Segera setelah kerusuhan Mei 1998, Melani Budianta memprotes Menteri Urusan Peranan Wanita lewat sebuah surat terbuka berjudul yang terbit di Media Indonesia. Melani menggugat sikap diam Menteri UPW ketika masalah perkosaan terhadap perempuan merebak di media massa dan di kalangan tokoh-tokoh masyarakat.[2]
Melani menggarisbawahi pentingnya gerakan perempuan yang bermunculan di akhir 1990-an sekaligus bersikap kritis atasnya. Ini tercermin lewat tulisannya, "The Blessed Tragedy: The Making of Women's Activism during the Reformasi Years (1998-1999)," sebuah tulisan dalam buku Challenging Authoritarianism in Southeast Asia: Comparing Malaysia and Indonesia (2003). Minatnya pada isu perempuan mendorongnya untuk turut mendirikan Women's Research Institute, sebuah institusi penelitian berperspektif feminis, pada tahun 2002.
Dunia Akademis dan Jaringan Internasional
Sebagai akademisi, ruang gerak Melani tidak hanya terbatas di Indonesia, sebagaimana yang terlihat lewat publikasi sekaligus keterlibatan aktifnya di jaringan akademi internasional. Melani telah menerbitkan tulisan tentang gender, sastra, dan identitas budaya di sejumlah jurnal seperti Signs, Review of Indonesian and Malaysian Affairs, Nivedini: Journal of Gender Studies, Asian Exchange, maupun antologi seperti Self and Subject in Motion-Southeast Asian and Pacific Cosmopolitans (ed. Katherine Robinson), Challenging Authoritarianism in Southeast Asia: Comparing Malaysia and Indonesia (eds. Ariel Heryanto & Sumit Mandal), Clearing a Space: Postcoloniality and Indonesian Literature (eds. Keith Foulcher & Tony Day).

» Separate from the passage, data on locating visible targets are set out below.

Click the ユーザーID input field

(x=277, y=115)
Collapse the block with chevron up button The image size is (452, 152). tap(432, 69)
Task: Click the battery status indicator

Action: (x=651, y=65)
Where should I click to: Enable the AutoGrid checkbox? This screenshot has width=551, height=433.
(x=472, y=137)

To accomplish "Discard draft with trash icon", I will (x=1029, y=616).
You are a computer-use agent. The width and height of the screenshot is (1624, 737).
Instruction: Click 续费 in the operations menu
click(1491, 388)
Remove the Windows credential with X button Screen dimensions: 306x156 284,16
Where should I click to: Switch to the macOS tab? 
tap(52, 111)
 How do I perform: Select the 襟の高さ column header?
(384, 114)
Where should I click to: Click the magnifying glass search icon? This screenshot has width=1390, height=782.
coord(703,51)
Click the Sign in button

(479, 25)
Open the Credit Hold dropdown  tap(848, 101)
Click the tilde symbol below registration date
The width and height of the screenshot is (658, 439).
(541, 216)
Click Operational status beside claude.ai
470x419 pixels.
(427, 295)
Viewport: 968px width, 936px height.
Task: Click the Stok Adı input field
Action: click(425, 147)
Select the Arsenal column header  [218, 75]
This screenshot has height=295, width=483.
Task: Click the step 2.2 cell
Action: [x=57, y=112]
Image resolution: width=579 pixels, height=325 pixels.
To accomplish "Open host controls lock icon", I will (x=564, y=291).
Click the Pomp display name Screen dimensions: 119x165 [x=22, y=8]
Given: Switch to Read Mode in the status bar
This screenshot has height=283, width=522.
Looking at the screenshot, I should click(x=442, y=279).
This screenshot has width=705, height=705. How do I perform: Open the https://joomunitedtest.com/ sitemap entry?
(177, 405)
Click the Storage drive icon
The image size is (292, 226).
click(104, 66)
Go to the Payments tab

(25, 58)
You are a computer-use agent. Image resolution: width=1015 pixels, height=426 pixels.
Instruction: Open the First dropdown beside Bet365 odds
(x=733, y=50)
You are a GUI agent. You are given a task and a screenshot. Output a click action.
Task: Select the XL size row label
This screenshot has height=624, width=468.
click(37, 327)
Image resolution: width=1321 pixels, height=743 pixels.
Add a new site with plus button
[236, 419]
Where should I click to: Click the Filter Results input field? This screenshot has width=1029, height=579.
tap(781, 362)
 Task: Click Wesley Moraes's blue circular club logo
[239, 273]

Melani terus aktif dalam mencari titik temu dan kolaborasi antar-peneliti di jaringan akademi internasional. Ia merupakan editor Inter-Asia Cultural Studies, fellow di Asian Regional Exchange for New Alternative (ARENA), dan anggota komite seleksi SEASREP (Southeast Asian Studies Regional Exchange Program) dan API (Asian Public Intellectual). Ia juga pernah menjadi anggota Badan Penasihat ASF (Asian Scholarship Foundation).
Demokrasi dan Pluralisme
Tulisan Melani kerap menelaah persoalan hubungan antara demokrasi, pluralisme dan politik identitas dari sudut pandang budaya, sebagaimana yang dituangkannya dalam artikel "Plural Identities: Indonesian Women's Redefinition of Democracy in the Post-Reformasi Era" (Review of Indonesian and Malaysian Affairs, 2006). Perhatian Melani terhadap perubahan budaya, sosial, dan politik di Indonesia tidak hanya terfokus pada isu perempuan, tetapi juga posisi orang Tionghoa di Indonesia. Tulisannya tentang budaya Tionghoa di Indonesia antara lain adalah “The Dragon Dance: Shifting Meaning of Chineseness in Indonesia.”[3]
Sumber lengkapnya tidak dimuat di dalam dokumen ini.